(EXTRACTED MATERIAL)
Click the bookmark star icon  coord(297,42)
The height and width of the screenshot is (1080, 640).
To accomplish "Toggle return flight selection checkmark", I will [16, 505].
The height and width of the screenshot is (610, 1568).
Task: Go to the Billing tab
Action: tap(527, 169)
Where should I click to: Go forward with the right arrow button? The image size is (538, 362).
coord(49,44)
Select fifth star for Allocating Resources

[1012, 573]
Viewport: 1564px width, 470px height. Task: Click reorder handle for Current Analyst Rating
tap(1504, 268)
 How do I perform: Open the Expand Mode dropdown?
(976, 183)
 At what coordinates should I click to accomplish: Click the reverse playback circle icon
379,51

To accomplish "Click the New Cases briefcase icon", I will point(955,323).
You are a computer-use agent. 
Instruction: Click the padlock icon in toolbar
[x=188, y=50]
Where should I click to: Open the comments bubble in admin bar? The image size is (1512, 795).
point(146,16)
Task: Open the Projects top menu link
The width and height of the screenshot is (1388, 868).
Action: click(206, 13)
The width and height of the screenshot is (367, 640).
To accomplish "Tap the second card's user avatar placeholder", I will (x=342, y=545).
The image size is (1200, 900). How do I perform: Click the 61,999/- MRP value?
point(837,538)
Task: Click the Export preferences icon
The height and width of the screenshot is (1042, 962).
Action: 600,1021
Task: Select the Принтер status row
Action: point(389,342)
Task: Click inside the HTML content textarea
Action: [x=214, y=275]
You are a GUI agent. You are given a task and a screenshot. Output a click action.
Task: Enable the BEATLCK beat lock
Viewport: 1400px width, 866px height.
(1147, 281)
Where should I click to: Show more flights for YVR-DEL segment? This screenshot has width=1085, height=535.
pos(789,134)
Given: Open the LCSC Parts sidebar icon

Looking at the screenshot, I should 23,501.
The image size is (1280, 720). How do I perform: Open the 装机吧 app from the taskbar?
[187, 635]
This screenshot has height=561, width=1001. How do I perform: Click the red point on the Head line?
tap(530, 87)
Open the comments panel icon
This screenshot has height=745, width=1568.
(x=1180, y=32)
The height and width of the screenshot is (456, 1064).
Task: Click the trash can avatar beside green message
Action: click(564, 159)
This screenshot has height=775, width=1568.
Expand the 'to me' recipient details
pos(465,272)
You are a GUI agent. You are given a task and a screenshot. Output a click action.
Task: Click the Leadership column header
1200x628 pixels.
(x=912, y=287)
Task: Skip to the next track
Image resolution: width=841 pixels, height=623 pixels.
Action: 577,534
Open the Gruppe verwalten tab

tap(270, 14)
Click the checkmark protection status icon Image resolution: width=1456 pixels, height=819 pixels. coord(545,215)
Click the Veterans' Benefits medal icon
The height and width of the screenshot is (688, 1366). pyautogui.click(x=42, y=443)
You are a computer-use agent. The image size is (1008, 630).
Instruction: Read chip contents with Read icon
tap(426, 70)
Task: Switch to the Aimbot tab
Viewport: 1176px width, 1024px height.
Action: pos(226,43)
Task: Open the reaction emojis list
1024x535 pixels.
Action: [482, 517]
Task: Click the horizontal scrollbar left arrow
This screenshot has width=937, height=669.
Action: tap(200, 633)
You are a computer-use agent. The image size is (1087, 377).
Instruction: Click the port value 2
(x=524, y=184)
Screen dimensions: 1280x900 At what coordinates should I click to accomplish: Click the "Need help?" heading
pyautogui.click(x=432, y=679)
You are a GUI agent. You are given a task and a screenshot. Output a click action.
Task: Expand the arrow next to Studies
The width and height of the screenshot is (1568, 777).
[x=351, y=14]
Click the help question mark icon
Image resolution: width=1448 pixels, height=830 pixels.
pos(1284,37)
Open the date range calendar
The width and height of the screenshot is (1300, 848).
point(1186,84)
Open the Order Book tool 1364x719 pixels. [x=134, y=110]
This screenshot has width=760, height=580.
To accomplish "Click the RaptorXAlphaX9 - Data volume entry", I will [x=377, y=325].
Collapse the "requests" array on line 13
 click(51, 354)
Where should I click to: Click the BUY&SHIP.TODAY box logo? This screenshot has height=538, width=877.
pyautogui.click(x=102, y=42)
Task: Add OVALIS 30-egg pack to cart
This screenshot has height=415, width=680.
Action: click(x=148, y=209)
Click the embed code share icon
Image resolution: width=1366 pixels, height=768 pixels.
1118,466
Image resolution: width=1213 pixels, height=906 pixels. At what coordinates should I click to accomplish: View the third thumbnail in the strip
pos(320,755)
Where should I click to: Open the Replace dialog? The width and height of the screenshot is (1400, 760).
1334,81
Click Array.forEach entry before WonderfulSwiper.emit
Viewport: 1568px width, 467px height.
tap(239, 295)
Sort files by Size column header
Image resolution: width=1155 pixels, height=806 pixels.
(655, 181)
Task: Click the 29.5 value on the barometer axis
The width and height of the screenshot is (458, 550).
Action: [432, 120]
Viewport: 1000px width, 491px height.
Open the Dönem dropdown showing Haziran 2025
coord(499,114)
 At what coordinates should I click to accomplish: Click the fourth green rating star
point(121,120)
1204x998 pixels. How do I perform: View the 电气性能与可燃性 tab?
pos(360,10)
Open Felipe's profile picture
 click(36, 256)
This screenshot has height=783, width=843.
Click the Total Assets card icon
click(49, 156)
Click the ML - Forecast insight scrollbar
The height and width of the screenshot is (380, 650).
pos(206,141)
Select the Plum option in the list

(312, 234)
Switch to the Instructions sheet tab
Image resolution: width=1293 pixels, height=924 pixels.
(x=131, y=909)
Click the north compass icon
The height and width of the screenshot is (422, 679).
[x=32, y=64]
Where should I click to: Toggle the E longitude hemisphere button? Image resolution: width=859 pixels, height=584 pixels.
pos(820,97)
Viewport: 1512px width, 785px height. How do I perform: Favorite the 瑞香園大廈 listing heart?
(End EXTRACTED MATERIAL)
* PROBLEM TO SOLVE *
Show every line from the entries above in which the word "computer" appears.

* EXERCISE SOLUTION *
You are a computer-use agent. 
You are a computer-use agent. The image size is (1008, 630).
You are a computer-use agent. The image size is (1087, 377).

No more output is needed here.